— Start —

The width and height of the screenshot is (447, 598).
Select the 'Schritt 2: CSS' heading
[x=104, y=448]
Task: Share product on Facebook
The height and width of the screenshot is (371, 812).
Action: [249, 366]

— End —
— Start —

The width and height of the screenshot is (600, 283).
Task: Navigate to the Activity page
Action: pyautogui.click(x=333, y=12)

— End —

Rewrite the records starting with the line containing "The width and height of the screenshot is (447, 598)." and going on through the line containing "Action: [249, 366]", swapping "width" for "breadth" and leaving everything else unchanged.

_Solution_
The breadth and height of the screenshot is (447, 598).
Select the 'Schritt 2: CSS' heading
[x=104, y=448]
Task: Share product on Facebook
The height and breadth of the screenshot is (371, 812).
Action: [249, 366]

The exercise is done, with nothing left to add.